#### TASK STATEMENT:
What to return is the tail of the data, from the line that contains "Inter.Views (392, 24)" down to the last line, copied exactly.

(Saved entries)

-=-=-

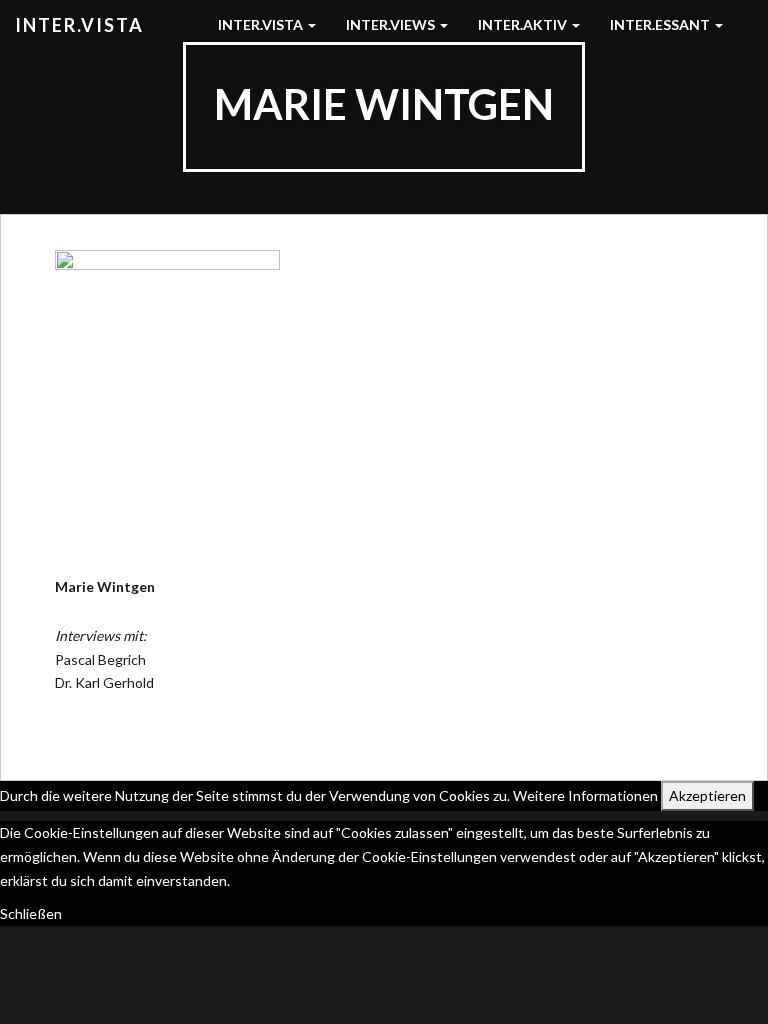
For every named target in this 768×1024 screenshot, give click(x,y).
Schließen (31, 913)
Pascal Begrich (100, 659)
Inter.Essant (661, 24)
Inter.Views (392, 24)
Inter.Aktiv (524, 24)
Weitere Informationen (585, 795)
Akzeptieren (707, 795)
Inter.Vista (79, 25)
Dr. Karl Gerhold (104, 682)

-=-=-

#### RESULT:
Inter.Views (392, 24)
Inter.Aktiv (524, 24)
Weitere Informationen (585, 795)
Akzeptieren (707, 795)
Inter.Vista (79, 25)
Dr. Karl Gerhold (104, 682)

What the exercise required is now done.